Ces mesures visent à inciter les propriétaires à réaliser des travaux de rénovation énergétique performante dans six domaines (isolation des murs, isolation des toitures, isolation des planchers bas, remplacement des menuiseries extérieures, remplacement des systèmes de ventilation, remplacement du système de chauffage et de production d'eau chaude sanitaire) afin de permettre au logement d'atteindre une classe A ou B.

Elles s'appliquent indistinctement à tous les types de bâti, à l'exception des monuments historiques, exemptés du DPE.

La loi autorise seulement des assouplissements en ce qui concerne les résultats à attendre des travaux de rénovation énergétique réalisés dans les immeubles protégés au titre du patrimoine (immeubles situés dans les sites patrimoniaux remarquables ou dans les abords, ceux labellisés « Architecture contemporaine remarquable » et ceux faisant l'objet de règles relatives à l'aspect extérieur fixées par le plan local d'urbanisme). Afin de tenir compte des contraintes architecturales ou patrimoniales qui leur sont propres, elle prévoit que la rénovation énergétique pourra être considérée comme performante même si le logement n'atteint pas la classe A ou B à l'issue des travaux lorsqu'ils lui ont permis de gagner deux classes et que les six postes de travaux ont été traités.

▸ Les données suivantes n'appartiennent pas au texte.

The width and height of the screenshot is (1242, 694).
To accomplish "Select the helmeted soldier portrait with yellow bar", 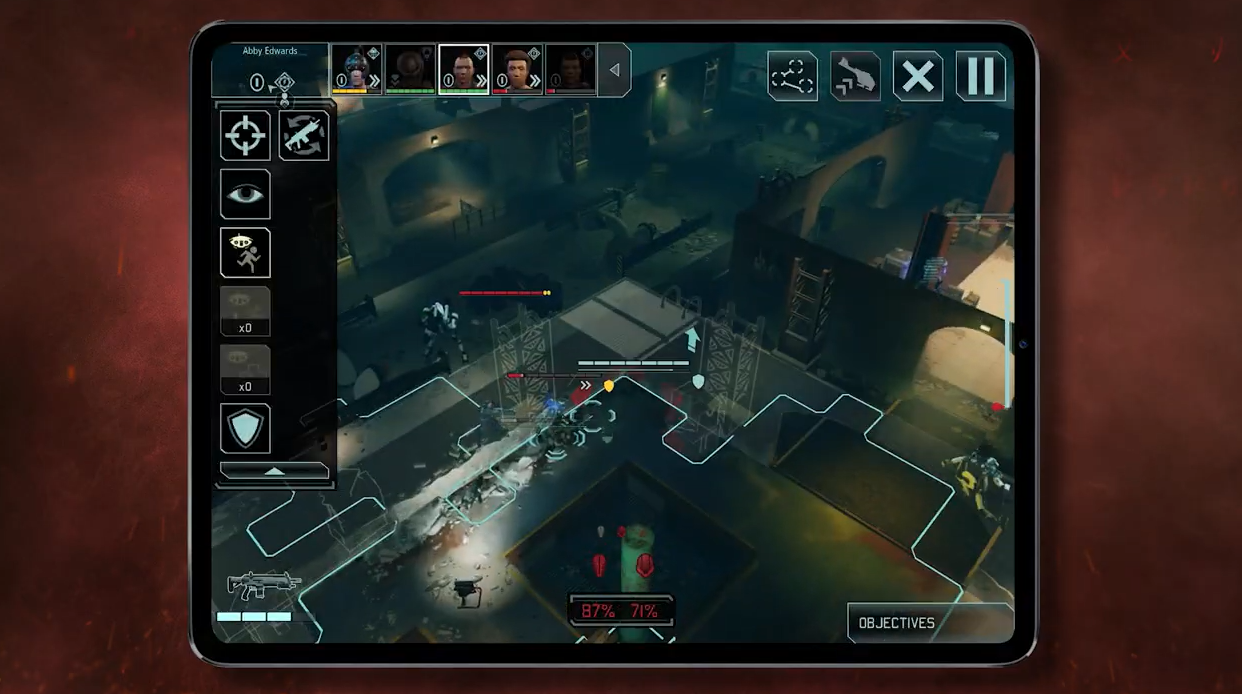I will (x=357, y=69).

Aucune disposition n'existe pour le patrimoine non protégé sauf lorsque le coût des travaux de rénovation énergétique performante excède 50 % de la valeur vénale du bien ou lorsque ces travaux font courir un risque de pathologie du bâti attesté par un homme de l'art.

Source : commission de la culture, de l'éducation et de la communication

A. DES OUTILS ÉLABORÉS DE MANIÈRE UNIFORME...

Si les objectifs de la loi « Climat et résilience » sont pleinement partagés, les outils mis en place se révèlent inadaptés aux spécificités du bâti ancien.

1. Les modalités de calcul du nouveau DPE sont trop simplificatrices

60%

du bâti d'avant 1948

classé en E, F ou G
selon les chiffres de l'ADEME
portant sur le premier
trimestre 2023.

2. Les solutions de rénovation généralement préconisées pour faire gagner des classes se révèlent très largement inappropriées au bâti ancien

L'isolation par l'extérieur apparait à proscrire en cas de façade en pierre de taille ou de façade à pan de bois ou à colombage, ou du remplacement des menuiseries extérieures, susceptible de faire perdre sa cohérence patrimoniale au bâti. L'isolation des murs représente souvent une priorité lors de l'isolation des logements alors que les analyses montrent qu'elles ne représentent que 10 % à 30 % des déperditions dans le bâti ancien, celles-ci intervenant principalement au niveau de la toiture, faisant de l'isolation des combles une priorité.

Maison divisée en deux logements dont l'une des parties a été isolée
par l'extérieur


Source : Maisons paysannes

Certaines des solutions préconisées peuvent faire perdre à ce bâti sa valeur patrimoniale et architecturale. Surtout, comme elles ne tiennent pas compte des caractéristiques hydriques et thermiques propres à ces bâtiments, elles peuvent générer des pathologies (humidité, moisissures) susceptibles de rendre sa dégradation irréversible et son occupation impossible.

Il est par ailleurs rare que ces solutions, en règle générale standardisées et industrielles, valorisent l'utilisation de matériaux bio-sourcés ou fabriqués localement, en dépit de leur moindre empreinte environnementale.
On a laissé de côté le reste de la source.